Motion graphics involves strange things sometimes, and in particular, text can animate here, there, anywhere, sometimes en masse. Not only is there no limit to the volume of text you might use in an After Effects animation, many designs are based around a kind of theme and repetition. There might be a single word or phrase that is animated a certain way, and then that animation changes slightly over time, and as it is repeated.
And when something fundamental like the phrasing, typeface, color or size changes, editing each instance can be a serious pain. Not only does this present a large volume of changes that demand that you attend to them one-by-one, but even selecting the text to replace what’s in the field can be challenging if, for example, it is arrayed and rotated in 3D space. That piece of text might not even be displayed except at a particular time.

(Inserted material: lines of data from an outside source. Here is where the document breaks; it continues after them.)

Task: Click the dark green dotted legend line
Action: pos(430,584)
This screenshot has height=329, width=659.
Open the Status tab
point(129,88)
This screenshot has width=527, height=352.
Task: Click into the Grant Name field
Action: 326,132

pt TextEdit provides several features that you might expect to find in After Effects itself. It can search on a text string to locate all instances of a given word, phrase, or set of letters, limiting the search only to the current comp or any or all comps within a project. It can look for all text layers that use a particular font, for those pesky (and perennial) cases where the client hasn’t supplied the correct font.
Once you click on Search – and be sure to do this, instead of pressing return in the search field which just creates a line break – you are returned a list of each instance that matches, with a bunch of useful information. You can see how each one is aligned, which layers are turned on, what comp it’s in and how it reads, and things like size, fill and stroke color.

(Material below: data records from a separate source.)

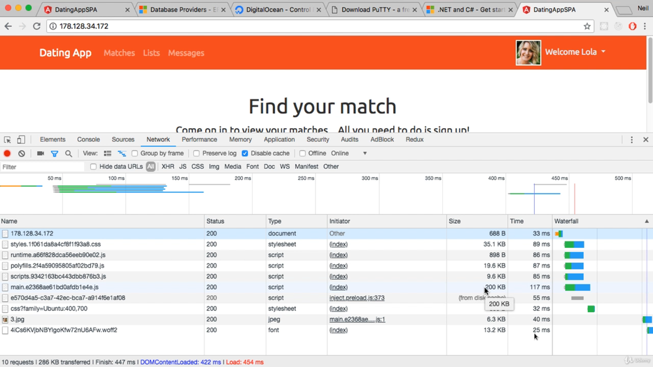Click the inspect element picker icon
653x367 pixels.
pyautogui.click(x=7, y=140)
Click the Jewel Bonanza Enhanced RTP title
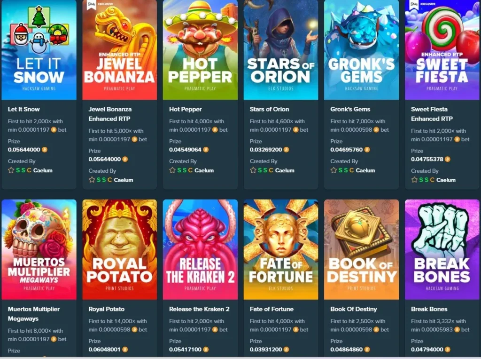 pyautogui.click(x=110, y=114)
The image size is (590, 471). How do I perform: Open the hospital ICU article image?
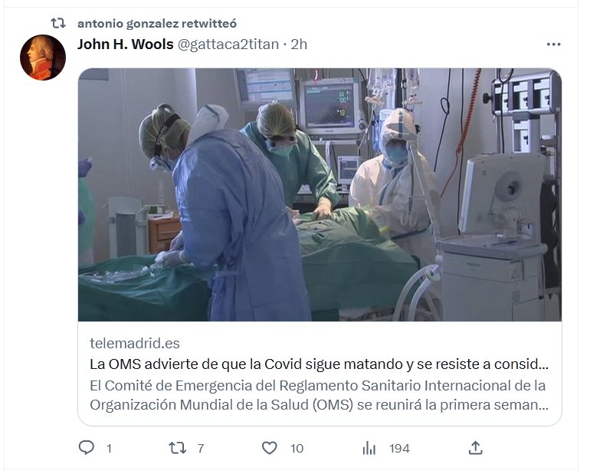(x=320, y=195)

But there’s more than just searching here – you can use TextEdit to make global or local changes. You can of course replace text, or change the font, size, fill, stroke, and alignment, either one-by-one or by multi-selecting layers. You can even turn layers on or off according to particular characteristics.

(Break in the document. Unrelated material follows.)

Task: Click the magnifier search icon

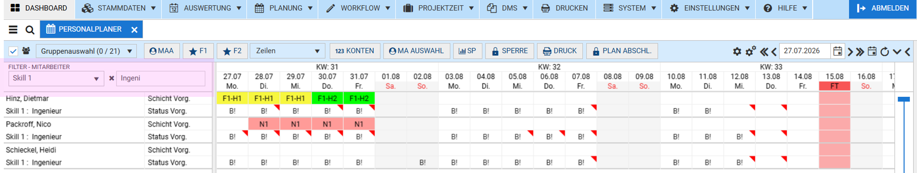Action: pyautogui.click(x=30, y=30)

Most artists familiar with how text operates even in other Adobe tools such as Photoshop and Illustrator find editing it in After Effects to be non-straightforward, and making a simple change to massive amounts of text can be tedious. And remember the rule – if it seems tedious and repetitive, there is probably a script for it. For text, this is often the solution.
pt TextEdit is the third of three components of the Search and Edit Bundle, which also includes two other scripts, EffectSearch and ExpressEdit, each of which has been covered in previous installments of this weekly feature.